Triple schezwan crispy noodles with crackling spinach add a special crunchy touch to these tasty noodle preparation.
- Boiled rice – 2 cups
- Boiled noodles – 1 cup
- Spinach – 1 medium bunch
- Dried red chili – 2
- Chicken mince – 1 cup
- Spring onion greens – 2 stalks
- Tomato ketchup – 2 tablespoons
- Cut spinach into thin long strips. Heat sufficient oil in a kadai.
- Cut the boiled noodles into small pieces and deep-fry till crisp. Drain on absorbent paper. Similarly, deep-fry spinach till crisp, drain on absorbent paper, sprinkle some salt.
- Heat a non-stick pan, add 2 tablespoons of Schezwan chutney and rice and mix well. Saute till the rice is heated through.

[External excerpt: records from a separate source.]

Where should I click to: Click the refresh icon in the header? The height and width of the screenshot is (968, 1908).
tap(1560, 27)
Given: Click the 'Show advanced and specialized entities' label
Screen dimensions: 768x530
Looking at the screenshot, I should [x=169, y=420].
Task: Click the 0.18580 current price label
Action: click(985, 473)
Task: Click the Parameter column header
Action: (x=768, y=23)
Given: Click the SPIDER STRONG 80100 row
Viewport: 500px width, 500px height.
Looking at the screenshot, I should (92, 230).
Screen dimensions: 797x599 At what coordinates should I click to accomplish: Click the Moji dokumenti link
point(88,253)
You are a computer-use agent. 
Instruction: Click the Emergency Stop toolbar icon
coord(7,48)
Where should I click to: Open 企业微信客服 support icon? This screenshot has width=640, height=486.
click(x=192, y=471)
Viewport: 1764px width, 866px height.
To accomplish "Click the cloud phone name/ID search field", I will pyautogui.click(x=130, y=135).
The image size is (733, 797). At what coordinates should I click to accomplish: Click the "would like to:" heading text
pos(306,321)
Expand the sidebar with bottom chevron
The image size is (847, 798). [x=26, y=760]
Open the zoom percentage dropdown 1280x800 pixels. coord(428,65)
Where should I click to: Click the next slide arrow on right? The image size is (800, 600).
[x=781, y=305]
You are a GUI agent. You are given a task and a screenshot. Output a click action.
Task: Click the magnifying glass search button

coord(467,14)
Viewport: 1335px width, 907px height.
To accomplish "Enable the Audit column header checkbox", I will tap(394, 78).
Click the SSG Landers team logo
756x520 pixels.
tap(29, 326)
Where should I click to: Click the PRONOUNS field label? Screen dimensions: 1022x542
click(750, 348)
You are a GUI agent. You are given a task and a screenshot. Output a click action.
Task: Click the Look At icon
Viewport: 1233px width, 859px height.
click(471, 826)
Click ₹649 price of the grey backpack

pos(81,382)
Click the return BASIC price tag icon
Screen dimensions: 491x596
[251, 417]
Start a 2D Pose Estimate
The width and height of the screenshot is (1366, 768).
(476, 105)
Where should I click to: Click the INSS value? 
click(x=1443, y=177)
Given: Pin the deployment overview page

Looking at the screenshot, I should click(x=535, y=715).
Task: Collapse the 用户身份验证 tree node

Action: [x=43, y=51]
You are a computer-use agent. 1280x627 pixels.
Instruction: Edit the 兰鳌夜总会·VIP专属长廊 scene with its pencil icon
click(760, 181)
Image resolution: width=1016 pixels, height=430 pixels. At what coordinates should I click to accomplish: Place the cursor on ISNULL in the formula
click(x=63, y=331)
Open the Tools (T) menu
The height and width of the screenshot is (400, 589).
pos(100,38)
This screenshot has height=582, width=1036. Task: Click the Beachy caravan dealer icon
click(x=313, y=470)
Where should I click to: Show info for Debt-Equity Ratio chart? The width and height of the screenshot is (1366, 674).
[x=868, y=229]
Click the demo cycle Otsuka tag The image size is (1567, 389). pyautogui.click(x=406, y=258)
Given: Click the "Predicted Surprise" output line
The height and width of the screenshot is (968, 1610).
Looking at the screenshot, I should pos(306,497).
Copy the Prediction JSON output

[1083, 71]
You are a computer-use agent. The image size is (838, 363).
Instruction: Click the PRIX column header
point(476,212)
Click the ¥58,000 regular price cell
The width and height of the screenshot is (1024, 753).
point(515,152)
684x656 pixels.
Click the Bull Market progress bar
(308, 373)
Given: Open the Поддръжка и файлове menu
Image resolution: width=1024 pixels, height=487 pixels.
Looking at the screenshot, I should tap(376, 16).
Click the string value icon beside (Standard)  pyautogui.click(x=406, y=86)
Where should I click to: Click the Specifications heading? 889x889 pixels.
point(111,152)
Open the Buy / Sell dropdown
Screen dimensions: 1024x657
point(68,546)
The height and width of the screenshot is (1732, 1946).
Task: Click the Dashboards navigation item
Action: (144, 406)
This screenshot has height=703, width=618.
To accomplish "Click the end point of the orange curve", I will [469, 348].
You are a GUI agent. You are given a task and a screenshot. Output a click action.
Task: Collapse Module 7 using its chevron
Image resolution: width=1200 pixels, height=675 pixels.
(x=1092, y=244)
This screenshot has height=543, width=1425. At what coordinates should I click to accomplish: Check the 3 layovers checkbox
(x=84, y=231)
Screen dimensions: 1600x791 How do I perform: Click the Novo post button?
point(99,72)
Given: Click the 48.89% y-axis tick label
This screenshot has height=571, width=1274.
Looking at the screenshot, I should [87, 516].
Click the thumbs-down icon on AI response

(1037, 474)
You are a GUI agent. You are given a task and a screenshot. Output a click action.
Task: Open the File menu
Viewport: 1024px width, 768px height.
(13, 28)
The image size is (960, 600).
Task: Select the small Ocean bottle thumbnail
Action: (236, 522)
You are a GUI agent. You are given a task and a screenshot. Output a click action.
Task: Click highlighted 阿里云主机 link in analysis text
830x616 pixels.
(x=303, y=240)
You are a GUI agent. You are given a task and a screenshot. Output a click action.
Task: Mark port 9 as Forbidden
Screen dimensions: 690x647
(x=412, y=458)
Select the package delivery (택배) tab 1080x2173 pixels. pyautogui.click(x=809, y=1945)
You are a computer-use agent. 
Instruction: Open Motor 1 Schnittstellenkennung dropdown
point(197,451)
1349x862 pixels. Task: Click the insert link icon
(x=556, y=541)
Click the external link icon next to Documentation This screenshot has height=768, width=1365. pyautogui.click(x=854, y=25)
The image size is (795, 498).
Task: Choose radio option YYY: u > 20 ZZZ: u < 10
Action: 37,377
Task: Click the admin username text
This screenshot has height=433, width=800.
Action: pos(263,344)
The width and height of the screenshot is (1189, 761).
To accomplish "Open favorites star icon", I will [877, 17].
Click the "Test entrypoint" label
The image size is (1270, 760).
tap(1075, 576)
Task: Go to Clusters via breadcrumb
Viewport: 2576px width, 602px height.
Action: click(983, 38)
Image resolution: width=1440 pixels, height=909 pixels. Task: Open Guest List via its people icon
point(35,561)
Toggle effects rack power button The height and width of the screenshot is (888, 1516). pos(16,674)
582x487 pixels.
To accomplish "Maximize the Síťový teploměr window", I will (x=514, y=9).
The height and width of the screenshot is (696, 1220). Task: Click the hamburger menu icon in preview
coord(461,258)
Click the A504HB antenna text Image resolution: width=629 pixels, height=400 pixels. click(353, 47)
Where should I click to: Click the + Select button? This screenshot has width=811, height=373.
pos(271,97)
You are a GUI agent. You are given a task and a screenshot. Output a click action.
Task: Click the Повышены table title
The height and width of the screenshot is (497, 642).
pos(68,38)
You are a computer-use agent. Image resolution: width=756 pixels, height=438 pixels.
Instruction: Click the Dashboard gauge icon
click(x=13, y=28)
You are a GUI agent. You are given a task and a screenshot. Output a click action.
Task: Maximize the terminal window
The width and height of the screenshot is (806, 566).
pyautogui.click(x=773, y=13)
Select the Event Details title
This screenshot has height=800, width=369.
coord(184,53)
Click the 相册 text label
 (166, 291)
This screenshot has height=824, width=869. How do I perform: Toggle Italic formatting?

- Place half the fried noodles on a serving plate. Spread the rice over the noodles.
- Heat ½ cup Schezwan chutney in the same pan. Break the dried red chillies and add to the pan. Add chicken mince and sauté for 1-2 minutes. Add ½ cup water and cook for 5-8 minutes or till the mince is cooked.
- Finely chop spring onion greens
- Add tomato ketchup to the pan and mix. Add spring onion greens and mix well.
- Put the chicken over the rice. Top it with fried spinach and remaining fried noodles and serve.